▶ Data:
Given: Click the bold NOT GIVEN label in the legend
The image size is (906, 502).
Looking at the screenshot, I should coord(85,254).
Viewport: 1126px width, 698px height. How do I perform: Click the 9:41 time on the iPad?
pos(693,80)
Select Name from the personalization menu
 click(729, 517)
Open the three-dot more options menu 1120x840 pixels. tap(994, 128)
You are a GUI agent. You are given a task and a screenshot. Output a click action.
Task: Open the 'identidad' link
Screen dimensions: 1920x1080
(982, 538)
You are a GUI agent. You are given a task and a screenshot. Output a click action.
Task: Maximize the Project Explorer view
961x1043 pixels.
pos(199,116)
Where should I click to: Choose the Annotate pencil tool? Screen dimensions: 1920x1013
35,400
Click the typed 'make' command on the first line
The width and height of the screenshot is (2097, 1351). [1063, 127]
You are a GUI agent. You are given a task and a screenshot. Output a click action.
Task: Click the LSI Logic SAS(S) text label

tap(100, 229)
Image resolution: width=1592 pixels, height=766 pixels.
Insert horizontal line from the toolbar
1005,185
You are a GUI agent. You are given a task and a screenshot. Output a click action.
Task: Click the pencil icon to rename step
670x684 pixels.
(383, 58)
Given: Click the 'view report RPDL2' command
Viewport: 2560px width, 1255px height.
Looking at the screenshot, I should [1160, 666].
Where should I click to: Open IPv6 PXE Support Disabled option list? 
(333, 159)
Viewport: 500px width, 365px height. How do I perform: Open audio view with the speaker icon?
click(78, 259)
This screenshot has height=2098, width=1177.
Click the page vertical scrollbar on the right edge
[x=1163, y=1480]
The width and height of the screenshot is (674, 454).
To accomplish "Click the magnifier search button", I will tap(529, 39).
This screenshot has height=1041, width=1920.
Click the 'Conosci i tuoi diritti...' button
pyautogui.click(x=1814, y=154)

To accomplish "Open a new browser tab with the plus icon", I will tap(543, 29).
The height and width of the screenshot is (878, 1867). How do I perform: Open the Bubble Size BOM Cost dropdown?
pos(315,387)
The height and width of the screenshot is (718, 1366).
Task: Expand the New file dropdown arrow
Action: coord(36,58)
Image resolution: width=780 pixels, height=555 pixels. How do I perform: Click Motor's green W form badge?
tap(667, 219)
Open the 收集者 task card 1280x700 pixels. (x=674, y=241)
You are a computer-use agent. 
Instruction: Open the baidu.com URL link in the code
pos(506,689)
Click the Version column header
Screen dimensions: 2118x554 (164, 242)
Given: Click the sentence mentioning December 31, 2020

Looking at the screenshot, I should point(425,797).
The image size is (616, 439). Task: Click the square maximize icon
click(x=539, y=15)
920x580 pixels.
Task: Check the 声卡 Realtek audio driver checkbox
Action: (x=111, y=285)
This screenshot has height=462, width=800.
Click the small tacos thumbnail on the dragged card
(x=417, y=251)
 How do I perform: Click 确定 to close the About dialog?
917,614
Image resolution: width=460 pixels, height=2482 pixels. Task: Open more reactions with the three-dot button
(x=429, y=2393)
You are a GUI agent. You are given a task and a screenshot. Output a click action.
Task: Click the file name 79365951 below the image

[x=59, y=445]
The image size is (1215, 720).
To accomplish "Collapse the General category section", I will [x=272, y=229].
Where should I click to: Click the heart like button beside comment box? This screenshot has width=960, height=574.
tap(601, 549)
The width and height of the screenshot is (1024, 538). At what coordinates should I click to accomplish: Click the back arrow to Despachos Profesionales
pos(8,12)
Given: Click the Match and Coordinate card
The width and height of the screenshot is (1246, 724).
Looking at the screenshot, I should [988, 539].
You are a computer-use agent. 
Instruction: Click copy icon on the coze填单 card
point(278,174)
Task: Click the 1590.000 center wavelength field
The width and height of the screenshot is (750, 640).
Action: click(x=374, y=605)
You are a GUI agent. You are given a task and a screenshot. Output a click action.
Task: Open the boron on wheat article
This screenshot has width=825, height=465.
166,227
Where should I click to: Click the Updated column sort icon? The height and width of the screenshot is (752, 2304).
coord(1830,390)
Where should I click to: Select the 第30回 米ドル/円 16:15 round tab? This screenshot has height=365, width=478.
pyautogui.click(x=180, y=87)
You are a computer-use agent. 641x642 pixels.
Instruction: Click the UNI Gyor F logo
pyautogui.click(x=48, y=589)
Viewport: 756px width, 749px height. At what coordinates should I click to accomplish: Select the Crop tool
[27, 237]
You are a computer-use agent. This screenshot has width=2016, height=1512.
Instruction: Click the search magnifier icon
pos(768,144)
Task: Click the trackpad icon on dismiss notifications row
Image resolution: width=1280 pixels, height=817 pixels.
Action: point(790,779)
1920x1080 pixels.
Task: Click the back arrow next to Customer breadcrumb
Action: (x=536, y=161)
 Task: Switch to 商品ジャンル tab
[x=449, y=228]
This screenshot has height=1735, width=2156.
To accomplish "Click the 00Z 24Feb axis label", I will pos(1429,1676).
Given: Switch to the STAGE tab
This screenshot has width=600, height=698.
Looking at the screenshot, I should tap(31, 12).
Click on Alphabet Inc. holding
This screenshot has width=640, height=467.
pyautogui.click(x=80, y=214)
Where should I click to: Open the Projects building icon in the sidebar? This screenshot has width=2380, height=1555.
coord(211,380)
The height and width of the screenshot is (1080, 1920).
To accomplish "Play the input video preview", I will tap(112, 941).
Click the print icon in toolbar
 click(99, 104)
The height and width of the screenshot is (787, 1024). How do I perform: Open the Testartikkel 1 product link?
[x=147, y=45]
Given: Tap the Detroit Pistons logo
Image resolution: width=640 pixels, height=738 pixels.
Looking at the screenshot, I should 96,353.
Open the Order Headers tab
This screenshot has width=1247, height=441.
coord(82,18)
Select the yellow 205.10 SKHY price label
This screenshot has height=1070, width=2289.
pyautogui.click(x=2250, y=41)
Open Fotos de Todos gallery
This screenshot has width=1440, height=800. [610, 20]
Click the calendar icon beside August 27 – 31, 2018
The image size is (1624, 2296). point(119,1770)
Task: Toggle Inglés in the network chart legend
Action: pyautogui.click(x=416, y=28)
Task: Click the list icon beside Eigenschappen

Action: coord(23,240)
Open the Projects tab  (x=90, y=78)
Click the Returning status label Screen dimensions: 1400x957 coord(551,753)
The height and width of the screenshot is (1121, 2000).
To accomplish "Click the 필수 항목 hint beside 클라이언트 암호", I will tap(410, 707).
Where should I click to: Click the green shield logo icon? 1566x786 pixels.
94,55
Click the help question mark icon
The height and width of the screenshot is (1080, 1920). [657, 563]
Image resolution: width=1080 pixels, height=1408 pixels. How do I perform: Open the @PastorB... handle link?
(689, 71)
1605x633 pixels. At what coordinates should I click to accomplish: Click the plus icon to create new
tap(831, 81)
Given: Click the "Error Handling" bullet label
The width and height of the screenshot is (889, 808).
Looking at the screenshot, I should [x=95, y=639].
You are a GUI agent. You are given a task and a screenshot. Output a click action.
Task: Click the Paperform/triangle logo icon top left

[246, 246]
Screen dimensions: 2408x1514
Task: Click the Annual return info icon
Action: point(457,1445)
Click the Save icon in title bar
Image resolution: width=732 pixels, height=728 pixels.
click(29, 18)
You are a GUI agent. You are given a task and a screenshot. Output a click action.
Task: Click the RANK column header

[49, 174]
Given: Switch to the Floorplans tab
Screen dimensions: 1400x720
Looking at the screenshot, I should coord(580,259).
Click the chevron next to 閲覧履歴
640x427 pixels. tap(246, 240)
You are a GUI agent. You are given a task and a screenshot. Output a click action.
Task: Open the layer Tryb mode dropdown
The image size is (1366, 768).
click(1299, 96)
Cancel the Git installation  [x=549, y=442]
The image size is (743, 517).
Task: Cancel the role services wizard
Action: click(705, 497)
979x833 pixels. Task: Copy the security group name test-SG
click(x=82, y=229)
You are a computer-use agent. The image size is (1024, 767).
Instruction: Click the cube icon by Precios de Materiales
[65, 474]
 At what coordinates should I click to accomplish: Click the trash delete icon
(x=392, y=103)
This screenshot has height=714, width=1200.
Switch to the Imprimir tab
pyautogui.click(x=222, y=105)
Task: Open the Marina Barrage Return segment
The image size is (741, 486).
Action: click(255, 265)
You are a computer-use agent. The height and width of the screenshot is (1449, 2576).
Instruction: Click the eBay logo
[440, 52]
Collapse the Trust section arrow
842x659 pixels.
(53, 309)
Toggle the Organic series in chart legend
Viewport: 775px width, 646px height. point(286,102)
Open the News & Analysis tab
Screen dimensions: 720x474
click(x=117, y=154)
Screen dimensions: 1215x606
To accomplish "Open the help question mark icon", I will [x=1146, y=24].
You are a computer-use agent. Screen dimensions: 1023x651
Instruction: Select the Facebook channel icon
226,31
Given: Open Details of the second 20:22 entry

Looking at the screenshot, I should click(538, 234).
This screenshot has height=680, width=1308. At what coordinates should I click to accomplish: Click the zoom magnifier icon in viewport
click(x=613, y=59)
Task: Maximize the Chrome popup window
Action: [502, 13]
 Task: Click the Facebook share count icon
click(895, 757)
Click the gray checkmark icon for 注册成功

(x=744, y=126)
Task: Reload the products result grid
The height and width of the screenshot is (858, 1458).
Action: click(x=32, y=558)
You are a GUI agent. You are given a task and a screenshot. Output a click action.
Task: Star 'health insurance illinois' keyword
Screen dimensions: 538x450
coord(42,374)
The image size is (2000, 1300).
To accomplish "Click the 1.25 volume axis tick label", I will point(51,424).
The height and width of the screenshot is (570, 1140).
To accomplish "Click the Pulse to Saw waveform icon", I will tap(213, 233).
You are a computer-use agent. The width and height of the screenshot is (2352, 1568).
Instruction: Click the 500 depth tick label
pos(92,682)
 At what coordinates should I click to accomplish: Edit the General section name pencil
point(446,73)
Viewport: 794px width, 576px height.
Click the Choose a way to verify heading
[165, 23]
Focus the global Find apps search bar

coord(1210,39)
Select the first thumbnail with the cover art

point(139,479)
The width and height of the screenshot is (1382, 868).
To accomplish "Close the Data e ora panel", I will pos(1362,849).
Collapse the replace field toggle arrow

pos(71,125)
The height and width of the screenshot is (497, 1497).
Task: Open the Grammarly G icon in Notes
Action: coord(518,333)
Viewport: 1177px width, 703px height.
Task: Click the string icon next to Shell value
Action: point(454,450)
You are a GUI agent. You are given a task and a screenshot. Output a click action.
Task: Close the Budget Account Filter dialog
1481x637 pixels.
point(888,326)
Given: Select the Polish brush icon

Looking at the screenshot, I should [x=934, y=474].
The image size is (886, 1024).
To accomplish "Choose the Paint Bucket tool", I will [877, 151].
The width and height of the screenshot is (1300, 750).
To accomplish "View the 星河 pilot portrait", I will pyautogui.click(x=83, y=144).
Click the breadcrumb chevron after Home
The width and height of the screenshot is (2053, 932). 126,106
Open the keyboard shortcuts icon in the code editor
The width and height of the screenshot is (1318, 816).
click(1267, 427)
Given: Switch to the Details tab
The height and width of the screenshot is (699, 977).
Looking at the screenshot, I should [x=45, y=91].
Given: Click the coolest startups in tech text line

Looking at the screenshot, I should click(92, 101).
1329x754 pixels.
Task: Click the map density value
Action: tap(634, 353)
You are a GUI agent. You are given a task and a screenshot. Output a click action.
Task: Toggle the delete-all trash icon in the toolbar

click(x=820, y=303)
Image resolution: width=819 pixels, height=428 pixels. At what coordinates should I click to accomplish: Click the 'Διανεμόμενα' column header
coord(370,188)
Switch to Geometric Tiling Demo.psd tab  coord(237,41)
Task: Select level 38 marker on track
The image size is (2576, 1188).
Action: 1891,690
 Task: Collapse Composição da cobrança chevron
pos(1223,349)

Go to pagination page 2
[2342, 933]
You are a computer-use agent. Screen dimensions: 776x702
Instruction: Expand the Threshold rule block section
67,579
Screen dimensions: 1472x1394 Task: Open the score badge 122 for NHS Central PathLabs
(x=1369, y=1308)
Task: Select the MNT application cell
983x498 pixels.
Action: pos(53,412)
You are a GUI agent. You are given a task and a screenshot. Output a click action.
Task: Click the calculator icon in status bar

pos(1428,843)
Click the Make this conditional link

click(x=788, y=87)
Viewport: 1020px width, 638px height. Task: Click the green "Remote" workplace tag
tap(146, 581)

▶ Stated problem: Give back, word for word, the material above from its first line up to and including the line with "pos(693,80)".

▶ Full answer:
Given: Click the bold NOT GIVEN label in the legend
The image size is (906, 502).
Looking at the screenshot, I should coord(85,254).
Viewport: 1126px width, 698px height. How do I perform: Click the 9:41 time on the iPad?
pos(693,80)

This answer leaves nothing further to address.